EXERCISE PASSAGE =
-- Opening Marker --

Hoban Dominican High School was one of seven all-female Catholic high school located in Cleveland, Ohio. The school was sponsored by the Adrian Dominican Sisters and named in honor of Archbishop Edward F. Hoban, who had been appointed Bishop of Cleveland in 1945 and elevated to Archbishop by Pope Pius XII in July 1951. It officially opened on September 10, 1951, with 13 teachers and 135 students. Over its two decades of operation the school produced over 3,000 graduates before closing on June 7, 1971, due to declining enrollment amid broader changes in Catholic education across the diocese. It was located in the Roman Catholic Diocese of Cleveland. The academic environment provided a 12 to 1 student to faculty ratio with an average of 23 students per class. 96% of Hoban Dominican students were Catholic and represented over 70 parishes.

-- Closing Marker --

ENTRIES SHOWN =
-- Opening Marker --

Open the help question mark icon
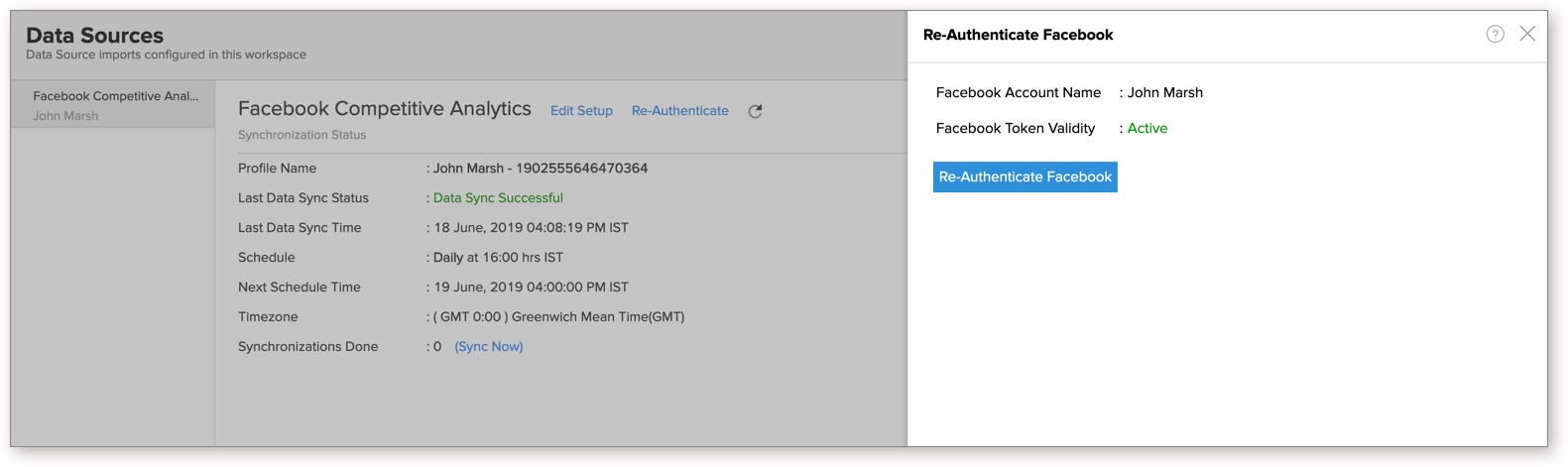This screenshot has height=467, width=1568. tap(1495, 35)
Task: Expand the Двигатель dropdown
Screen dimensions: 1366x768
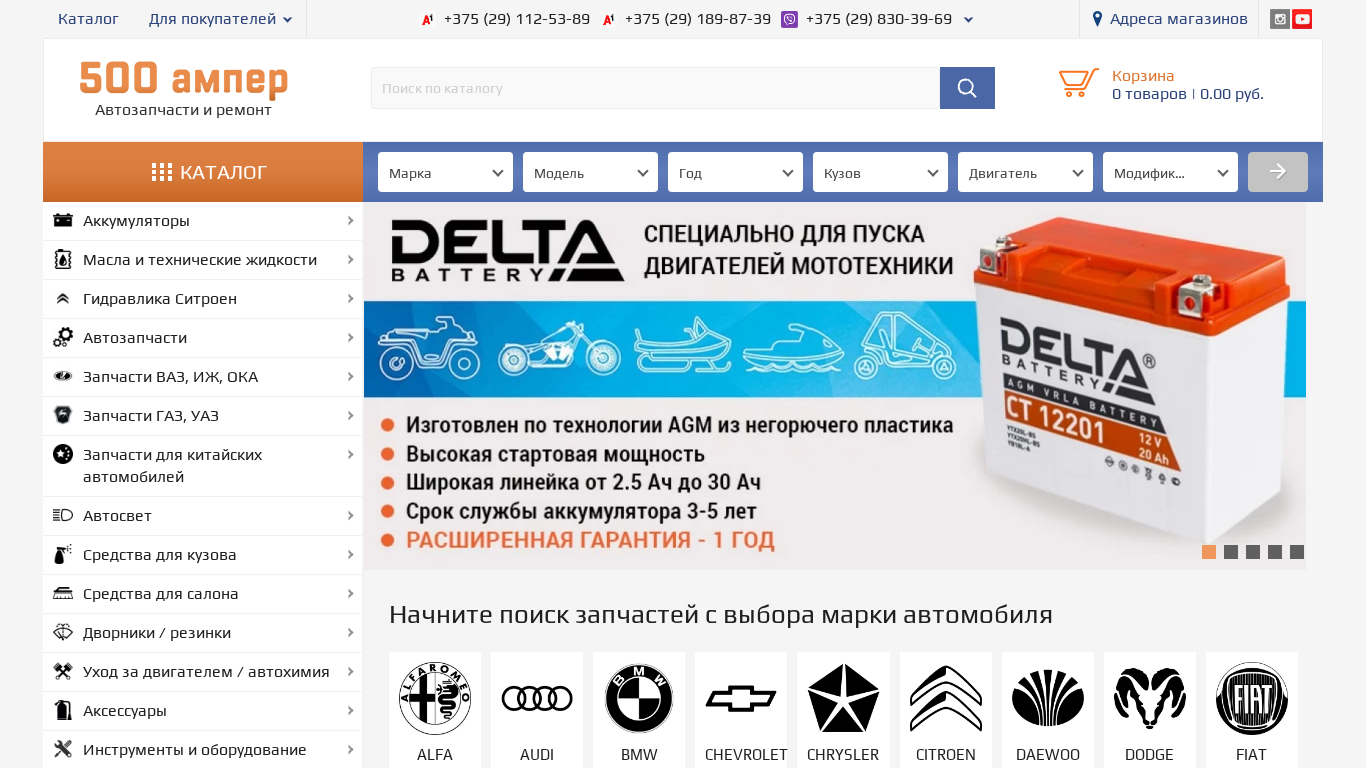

-- Closing Marker --
-- Opening Marker --

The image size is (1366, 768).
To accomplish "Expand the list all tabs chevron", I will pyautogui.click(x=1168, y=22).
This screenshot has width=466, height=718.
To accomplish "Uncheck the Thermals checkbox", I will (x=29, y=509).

-- Closing Marker --
-- Opening Marker --

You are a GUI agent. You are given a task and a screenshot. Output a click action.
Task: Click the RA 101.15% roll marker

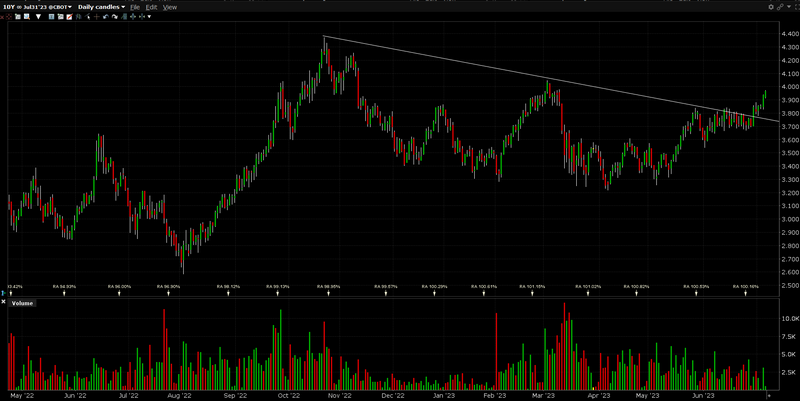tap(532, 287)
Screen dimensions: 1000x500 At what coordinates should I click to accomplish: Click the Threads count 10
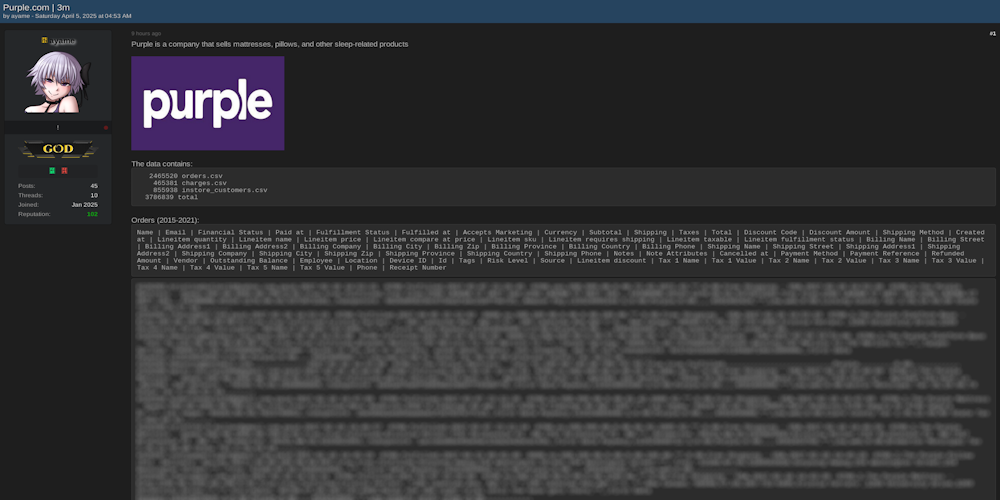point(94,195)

-- Closing Marker --

WORK TASK 1 =
Reproduce the part of the passage on Hoban Dominican High School that begins with the words "Hoban Dominican High" and ends after the words "over 70 parishes.".
WORK TASK 2 =
Extend the passage on Hoban Dominican High School beyond its final sentence.

ANSWER SECTION 1 =
Hoban Dominican High School was one of seven all-female Catholic high school located in Cleveland, Ohio. The school was sponsored by the Adrian Dominican Sisters and named in honor of Archbishop Edward F. Hoban, who had been appointed Bishop of Cleveland in 1945 and elevated to Archbishop by Pope Pius XII in July 1951. It officially opened on September 10, 1951, with 13 teachers and 135 students. Over its two decades of operation the school produced over 3,000 graduates before closing on June 7, 1971, due to declining enrollment amid broader changes in Catholic education across the diocese. It was located in the Roman Catholic Diocese of Cleveland. The academic environment provided a 12 to 1 student to faculty ratio with an average of 23 students per class. 96% of Hoban Dominican students were Catholic and represented over 70 parishes.

ANSWER SECTION 2 =
==Closing==
Hoban Dominican was closed in 1971 by diocesan officials. Hoban Dominican's campus was sold to the Cleveland Metropolitan School District in 1973. The campus was then changed to Whitney M. Young Middle School in 1973. In 2007 it was renamed to Whitney M. Young School, then in 2009 Whitney M. Young High School. The original crosses that were on the building remain in place, except for the one on the school's chimney. With the closing of Hoban Dominican High School, St. Joseph Academy and Erieview Catholic became the only area Catholic high school in the city of Cleveland dedicated to the education of young women.